For every entry below, give an exact repeat and leave out the pictures.

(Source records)
****************************************
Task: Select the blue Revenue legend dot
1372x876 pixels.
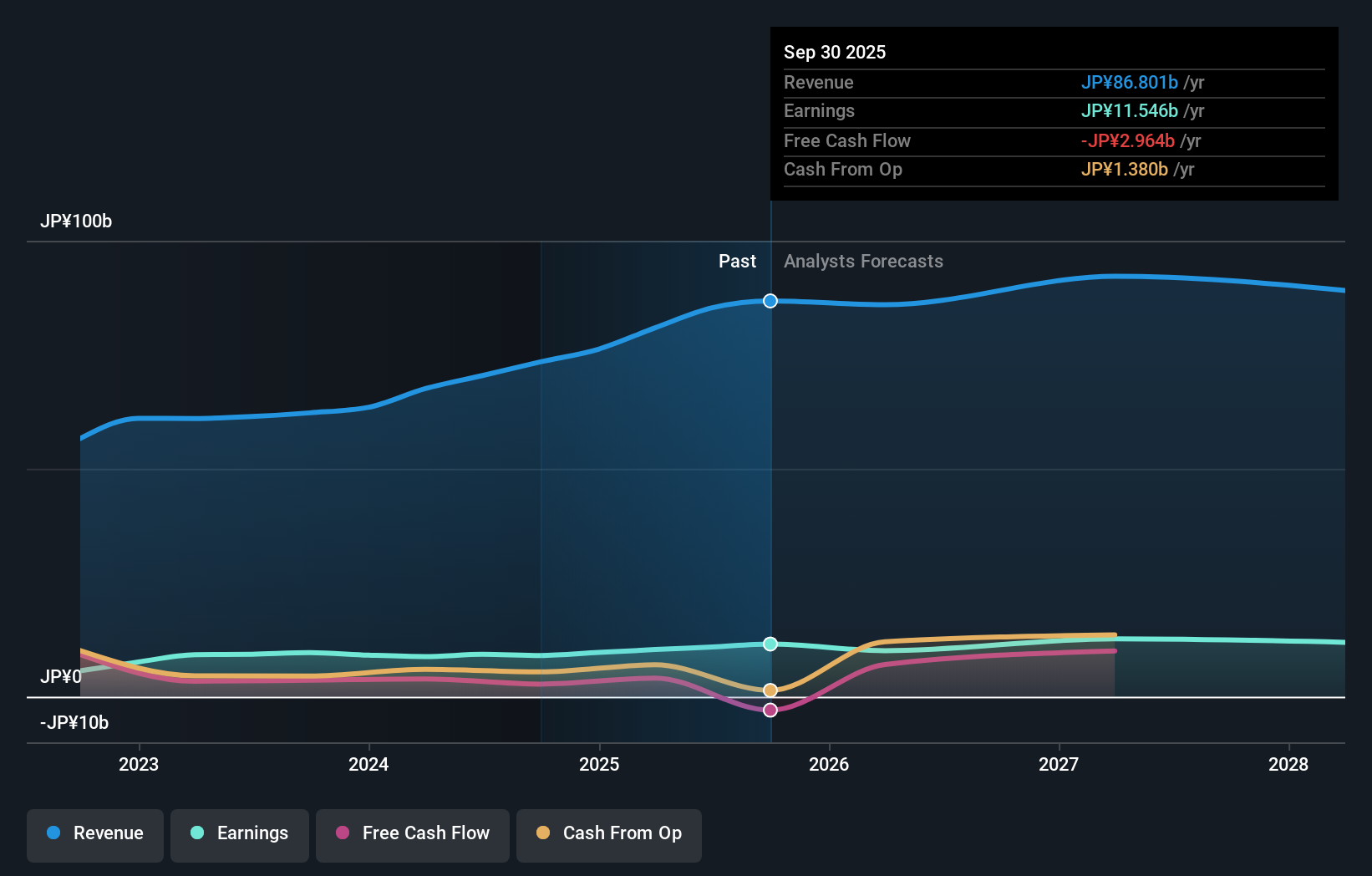Action: tap(53, 833)
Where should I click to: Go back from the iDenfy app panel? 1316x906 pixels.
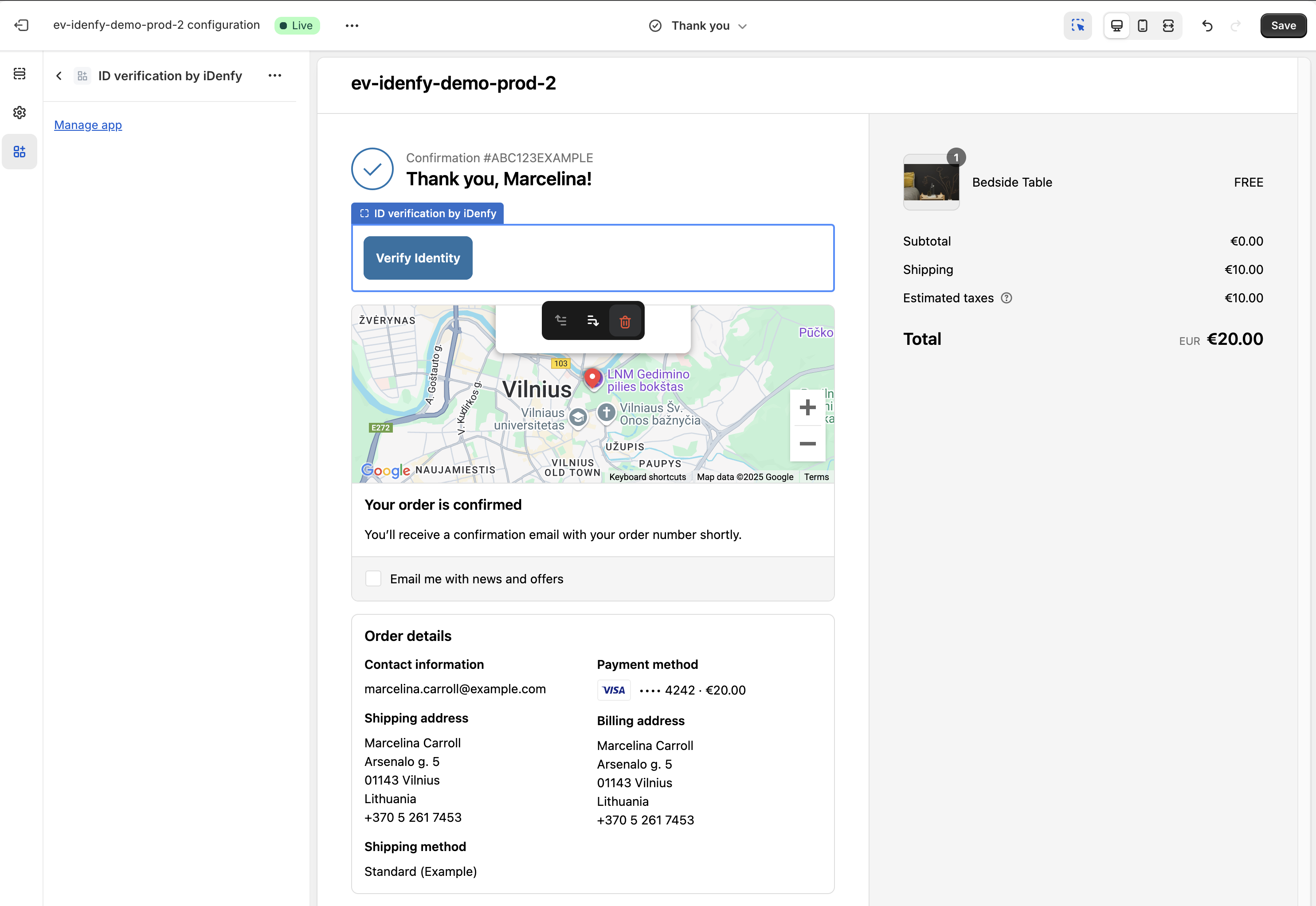(59, 75)
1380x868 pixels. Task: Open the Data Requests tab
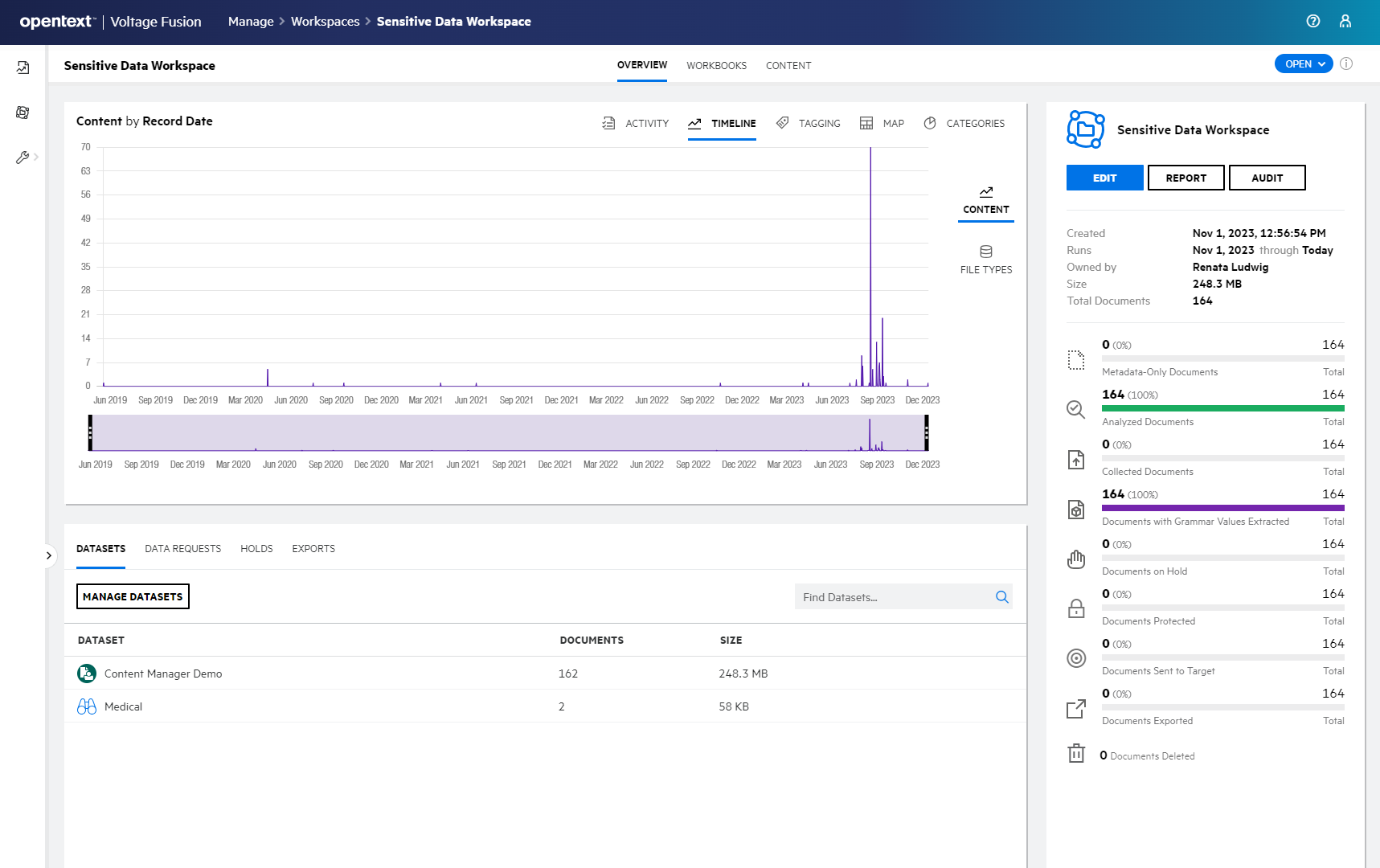[x=182, y=548]
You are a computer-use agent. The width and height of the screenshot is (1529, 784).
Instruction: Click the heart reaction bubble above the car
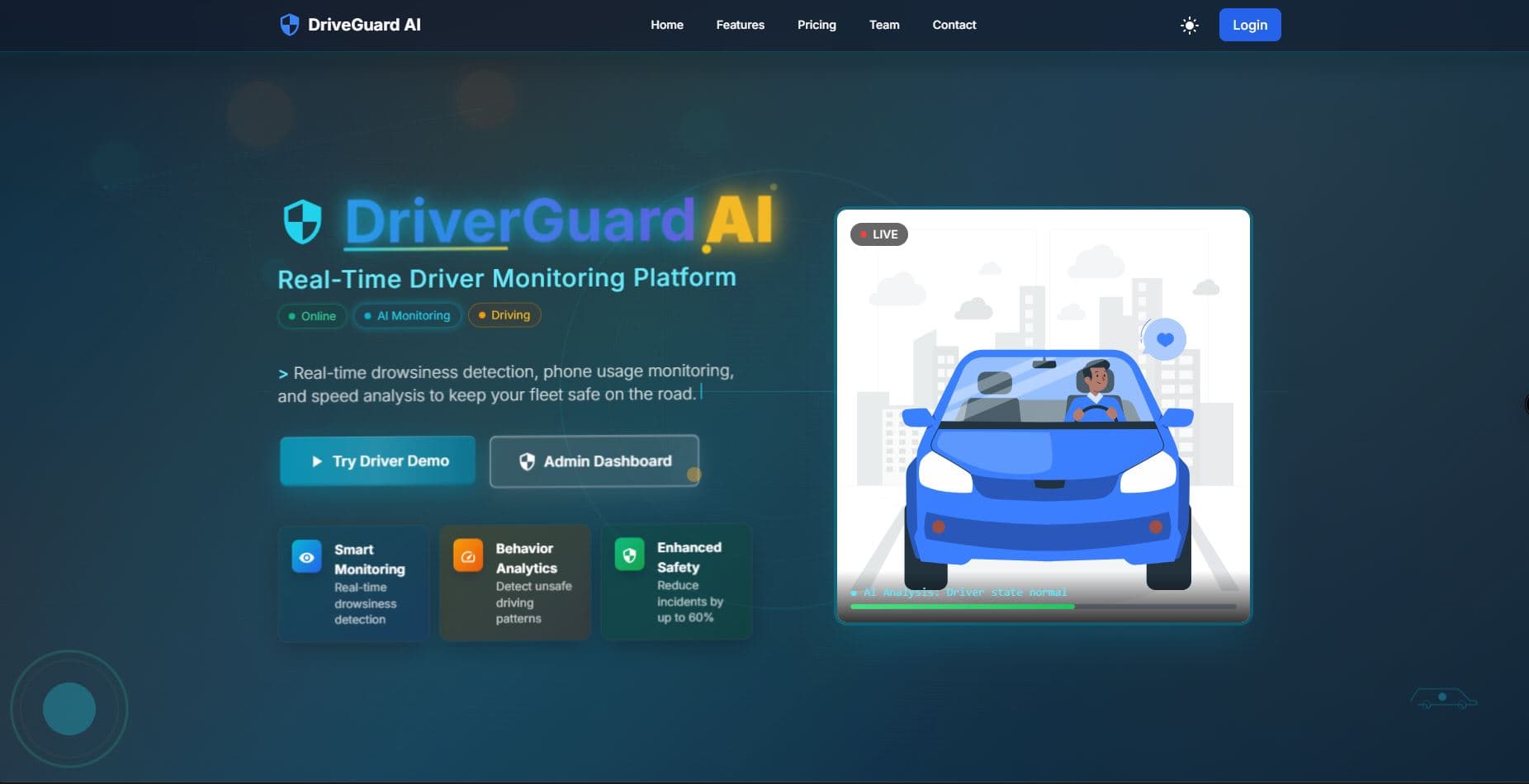click(x=1164, y=338)
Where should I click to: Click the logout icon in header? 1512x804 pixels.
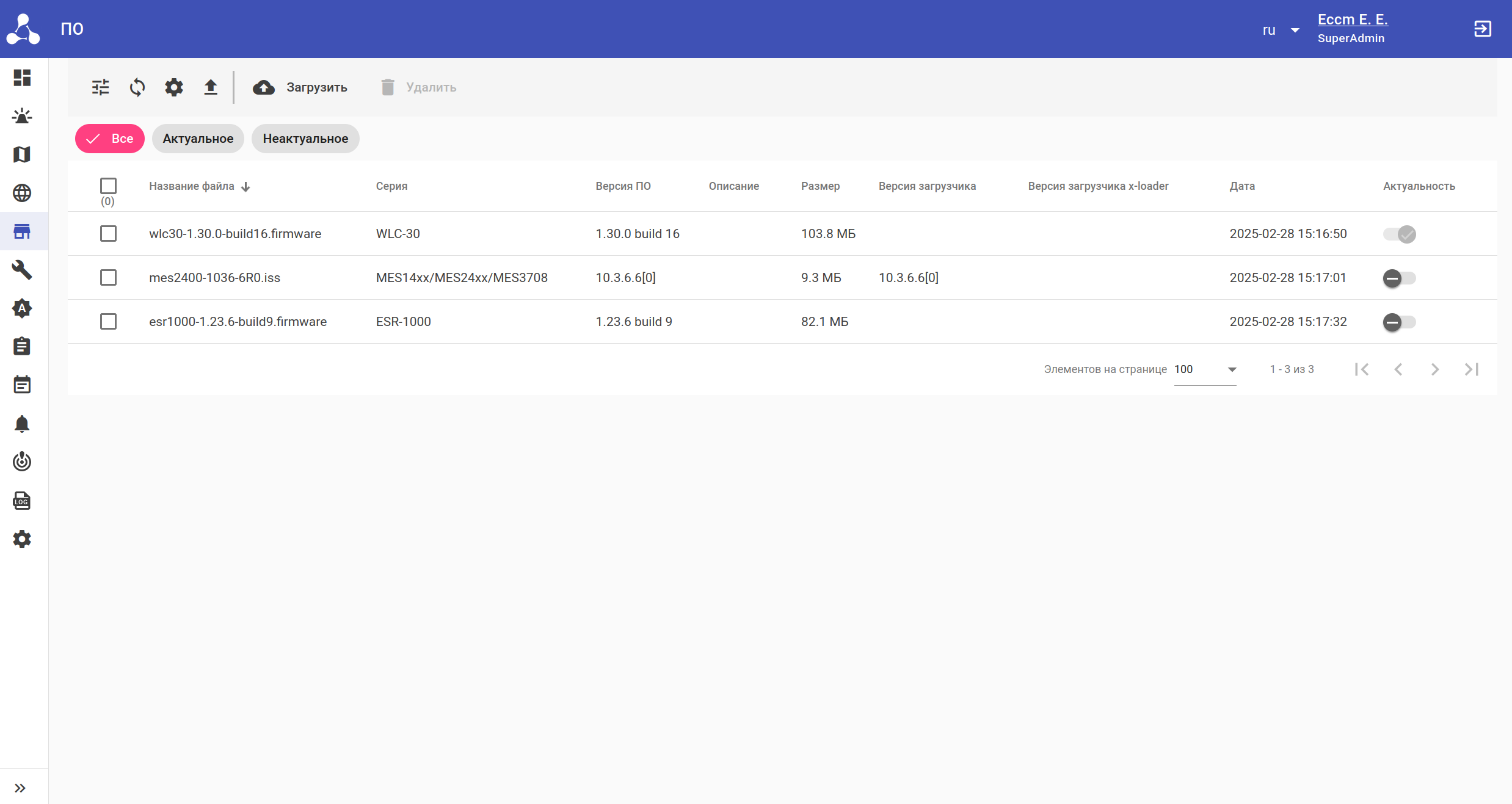click(x=1483, y=29)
****************************************
> **Result below**:
Task: Select the blue Revenue legend dot
1372x876 pixels.
Action: tap(53, 833)
Where should I click to: Go back from the iDenfy app panel? 1316x906 pixels.
(59, 75)
1380x868 pixels. Task: Open the Data Requests tab
[x=182, y=548]
You are a computer-use agent. The width and height of the screenshot is (1529, 784).
Instruction: Click the heart reaction bubble above the car
click(x=1164, y=338)
Where should I click to: Click the logout icon in header? 1512x804 pixels.
click(x=1483, y=29)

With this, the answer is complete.